British Pop Art can trace its roots back to the mid-1950s. A small independent group made up of notable artists at the time together with critics from the art world organized an exhibition which was held at the Whitechapel Art Gallery in 1956. This exhibition focused on the theme of cheap consumer products and the role they played. in modern life. Although it didn’t seem like it at the time, the exhibition was a huge step forward in the art world and a big change from what had come before. The former critic Lawrence Alloway (1926-1992) hailed it as the birth of something new and in 1958 he dubbed this distinctive style of art “Pop Art”.

Key figures in the British Pop Art scene that followed were Richard Hamilton (b. 1922), whose work depicted automobiles, pin-up models, and household appliances, among others. Peter Blake (b. 1932), on the other hand, concentrated on comic strips and pop singers, while magazine collector Eduardo Paolozzi (b. 1924) produced impressive collage prints by recycling and integrating old advertising material with comic strip imagery. .

As for the United States, during the 1950s the art world was dominated by “abstract expressionism”. It was not until the early 1960s that American art critics and artists began to embrace Pop Art and gave this new style of art its own inimitable American “take”. In 1962, an exhibition titled “New Realists” was held at the Sidney Janis Gallery in New York. This was groundbreaking in the United States, not least because the exhibition featured works by artists such as Andy Warhol (1928-1987), Roy Lichtenstein (1923-1997), Claes Oldenburg (b. 1929), Jim Dine (b. 1935), and James Rosenquist (b. 1933). Of these, Warhol, Lichtenstein, and Oldenburg became key figures in the world of pop art. Warhol became a household name.

In fact, Warhol’s fame rose in 1962 after his work “Campbell’s Soup Cans” was produced and presented in separate works, first as individual “cans” and then the same cans lined up in immaculate rows. Marilyn Monroe and Jackie Kennedy, arguably the biggest female icons of the ’60s at the time, also received the “Warhol treatment” in which he screen-printed their images, altered colors, and reproduced them in repeating patterns.
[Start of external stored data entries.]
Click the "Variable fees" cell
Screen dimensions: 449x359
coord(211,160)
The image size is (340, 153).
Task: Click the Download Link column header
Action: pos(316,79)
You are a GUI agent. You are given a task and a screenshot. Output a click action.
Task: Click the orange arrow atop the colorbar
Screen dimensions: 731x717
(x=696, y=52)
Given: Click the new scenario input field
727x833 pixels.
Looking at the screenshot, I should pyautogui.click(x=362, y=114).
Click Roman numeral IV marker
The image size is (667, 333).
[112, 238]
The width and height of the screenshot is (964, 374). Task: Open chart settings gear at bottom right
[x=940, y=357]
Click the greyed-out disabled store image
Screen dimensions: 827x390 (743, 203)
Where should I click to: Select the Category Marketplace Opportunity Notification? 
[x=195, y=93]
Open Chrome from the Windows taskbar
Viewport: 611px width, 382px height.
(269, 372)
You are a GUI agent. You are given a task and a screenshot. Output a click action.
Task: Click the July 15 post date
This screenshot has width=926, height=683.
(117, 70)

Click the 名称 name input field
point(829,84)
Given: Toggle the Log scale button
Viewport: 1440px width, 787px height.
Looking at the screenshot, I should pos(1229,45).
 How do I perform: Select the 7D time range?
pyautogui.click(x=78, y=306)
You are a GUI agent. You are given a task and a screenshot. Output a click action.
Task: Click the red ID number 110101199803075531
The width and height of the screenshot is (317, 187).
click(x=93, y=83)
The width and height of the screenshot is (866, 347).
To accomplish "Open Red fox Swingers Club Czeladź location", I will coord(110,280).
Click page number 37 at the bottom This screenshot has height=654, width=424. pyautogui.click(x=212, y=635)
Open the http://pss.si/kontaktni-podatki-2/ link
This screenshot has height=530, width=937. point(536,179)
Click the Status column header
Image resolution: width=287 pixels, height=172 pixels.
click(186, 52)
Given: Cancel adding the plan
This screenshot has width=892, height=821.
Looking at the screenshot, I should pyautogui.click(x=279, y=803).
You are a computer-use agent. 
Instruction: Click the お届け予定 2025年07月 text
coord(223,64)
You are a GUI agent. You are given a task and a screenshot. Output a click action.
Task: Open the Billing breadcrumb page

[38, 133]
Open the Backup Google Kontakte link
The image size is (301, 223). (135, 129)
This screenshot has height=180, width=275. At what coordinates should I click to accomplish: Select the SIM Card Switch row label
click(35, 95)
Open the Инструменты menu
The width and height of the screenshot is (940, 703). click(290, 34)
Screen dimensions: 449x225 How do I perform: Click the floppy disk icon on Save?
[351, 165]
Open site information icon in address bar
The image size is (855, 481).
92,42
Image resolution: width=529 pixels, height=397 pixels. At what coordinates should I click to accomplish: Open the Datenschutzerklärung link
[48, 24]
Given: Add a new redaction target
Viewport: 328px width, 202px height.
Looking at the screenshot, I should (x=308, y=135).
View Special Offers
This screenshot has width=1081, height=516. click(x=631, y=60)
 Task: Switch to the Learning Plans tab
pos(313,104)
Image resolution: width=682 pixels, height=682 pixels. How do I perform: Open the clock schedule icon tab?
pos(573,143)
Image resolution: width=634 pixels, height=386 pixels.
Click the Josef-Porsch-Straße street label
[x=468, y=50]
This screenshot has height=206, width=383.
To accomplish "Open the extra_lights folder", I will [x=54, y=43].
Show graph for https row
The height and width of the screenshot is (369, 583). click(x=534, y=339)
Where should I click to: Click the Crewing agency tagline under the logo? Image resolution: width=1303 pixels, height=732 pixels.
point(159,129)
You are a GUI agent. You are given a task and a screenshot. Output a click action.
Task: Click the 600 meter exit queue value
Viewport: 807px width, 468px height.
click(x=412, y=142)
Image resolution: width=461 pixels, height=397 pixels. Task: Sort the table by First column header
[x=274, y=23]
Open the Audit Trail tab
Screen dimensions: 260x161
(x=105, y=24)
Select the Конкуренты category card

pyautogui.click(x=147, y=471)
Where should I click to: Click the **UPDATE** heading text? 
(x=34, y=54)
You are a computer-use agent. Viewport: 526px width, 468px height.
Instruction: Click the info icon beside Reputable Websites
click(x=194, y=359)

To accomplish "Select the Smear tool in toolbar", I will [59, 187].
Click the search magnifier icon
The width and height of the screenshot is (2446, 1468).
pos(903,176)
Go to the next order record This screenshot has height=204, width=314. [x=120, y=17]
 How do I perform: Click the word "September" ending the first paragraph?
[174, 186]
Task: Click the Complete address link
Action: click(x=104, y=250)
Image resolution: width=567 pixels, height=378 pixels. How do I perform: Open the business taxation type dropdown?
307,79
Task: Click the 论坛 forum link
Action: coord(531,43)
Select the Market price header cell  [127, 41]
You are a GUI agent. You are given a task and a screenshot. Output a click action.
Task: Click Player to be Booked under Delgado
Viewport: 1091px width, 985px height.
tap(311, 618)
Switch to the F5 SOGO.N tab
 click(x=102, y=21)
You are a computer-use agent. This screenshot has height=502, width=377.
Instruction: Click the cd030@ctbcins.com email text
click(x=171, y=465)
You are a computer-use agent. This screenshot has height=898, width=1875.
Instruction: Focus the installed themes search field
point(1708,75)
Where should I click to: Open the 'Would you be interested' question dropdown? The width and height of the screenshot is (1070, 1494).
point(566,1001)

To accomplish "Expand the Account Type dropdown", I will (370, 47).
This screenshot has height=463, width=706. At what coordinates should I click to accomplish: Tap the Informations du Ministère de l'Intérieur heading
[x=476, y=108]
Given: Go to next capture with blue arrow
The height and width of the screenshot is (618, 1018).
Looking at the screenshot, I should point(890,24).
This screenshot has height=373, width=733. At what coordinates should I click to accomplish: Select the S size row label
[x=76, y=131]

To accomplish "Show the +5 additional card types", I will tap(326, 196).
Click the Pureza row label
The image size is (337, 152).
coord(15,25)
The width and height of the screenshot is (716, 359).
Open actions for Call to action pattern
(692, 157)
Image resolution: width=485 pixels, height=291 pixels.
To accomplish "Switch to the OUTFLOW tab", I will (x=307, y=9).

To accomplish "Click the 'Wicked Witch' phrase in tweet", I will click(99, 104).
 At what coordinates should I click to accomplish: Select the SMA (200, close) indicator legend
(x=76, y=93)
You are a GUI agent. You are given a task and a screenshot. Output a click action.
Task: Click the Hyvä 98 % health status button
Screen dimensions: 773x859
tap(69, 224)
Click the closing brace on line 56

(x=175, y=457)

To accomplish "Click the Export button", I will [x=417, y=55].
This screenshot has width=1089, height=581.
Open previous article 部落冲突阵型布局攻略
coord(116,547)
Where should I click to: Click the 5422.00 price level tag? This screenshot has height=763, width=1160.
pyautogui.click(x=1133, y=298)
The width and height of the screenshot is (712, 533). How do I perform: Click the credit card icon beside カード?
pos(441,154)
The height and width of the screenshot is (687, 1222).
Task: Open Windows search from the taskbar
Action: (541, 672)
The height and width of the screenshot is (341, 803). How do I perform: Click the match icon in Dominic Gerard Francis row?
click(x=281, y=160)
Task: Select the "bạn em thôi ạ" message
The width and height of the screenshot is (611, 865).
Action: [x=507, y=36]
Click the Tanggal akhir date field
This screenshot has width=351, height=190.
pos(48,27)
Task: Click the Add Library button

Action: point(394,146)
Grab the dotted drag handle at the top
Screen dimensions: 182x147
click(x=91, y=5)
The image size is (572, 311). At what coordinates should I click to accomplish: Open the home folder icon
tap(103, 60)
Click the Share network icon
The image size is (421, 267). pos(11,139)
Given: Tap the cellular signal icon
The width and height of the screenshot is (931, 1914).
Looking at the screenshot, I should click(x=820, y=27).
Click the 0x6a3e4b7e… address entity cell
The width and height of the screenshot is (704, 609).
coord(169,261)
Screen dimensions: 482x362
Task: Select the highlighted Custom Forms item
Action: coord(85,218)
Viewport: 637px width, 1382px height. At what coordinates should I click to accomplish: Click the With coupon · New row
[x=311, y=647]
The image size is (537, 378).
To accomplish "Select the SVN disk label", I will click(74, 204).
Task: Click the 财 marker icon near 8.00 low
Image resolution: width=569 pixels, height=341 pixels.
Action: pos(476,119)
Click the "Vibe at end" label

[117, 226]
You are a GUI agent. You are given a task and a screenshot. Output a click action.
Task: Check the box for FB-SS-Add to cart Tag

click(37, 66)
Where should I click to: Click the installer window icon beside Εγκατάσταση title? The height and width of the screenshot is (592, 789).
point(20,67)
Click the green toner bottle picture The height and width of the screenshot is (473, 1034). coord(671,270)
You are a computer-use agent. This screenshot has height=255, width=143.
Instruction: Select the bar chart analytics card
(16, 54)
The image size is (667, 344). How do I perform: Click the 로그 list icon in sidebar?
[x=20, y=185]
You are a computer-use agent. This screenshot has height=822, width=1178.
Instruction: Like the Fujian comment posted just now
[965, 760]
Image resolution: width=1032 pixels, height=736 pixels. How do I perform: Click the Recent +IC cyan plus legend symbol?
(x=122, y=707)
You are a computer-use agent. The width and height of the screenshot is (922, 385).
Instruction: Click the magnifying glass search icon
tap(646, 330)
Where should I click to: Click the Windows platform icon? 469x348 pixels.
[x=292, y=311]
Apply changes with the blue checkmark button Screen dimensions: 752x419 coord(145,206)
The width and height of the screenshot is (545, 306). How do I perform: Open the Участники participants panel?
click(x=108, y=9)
Roy Lichtenstein was very much a “comic strip” artist and produced a large number of works using comic book imagery. Beginning in 1960, he painted highly inflated images of comic strip frames formed from dots of colored newsprint. During the same year, Oldenburg set about carving out his own niche in the pop art world, creating large painted plaster sculptures of sandwiches and cakes! These were soon followed by huge plastic appliances that were softened to allow them to give a distinctive ‘fall’. It was all designed to explore the nature of the “consumer culture” that was spreading across nations on both sides of the Atlantic.

With mass consumer commercialism on the rise at an alarming rate (and with seemingly no end in sight), “Pop Art” is still very much alive and perhaps even more moving and thought-provoking today than it was in the mid-20th century.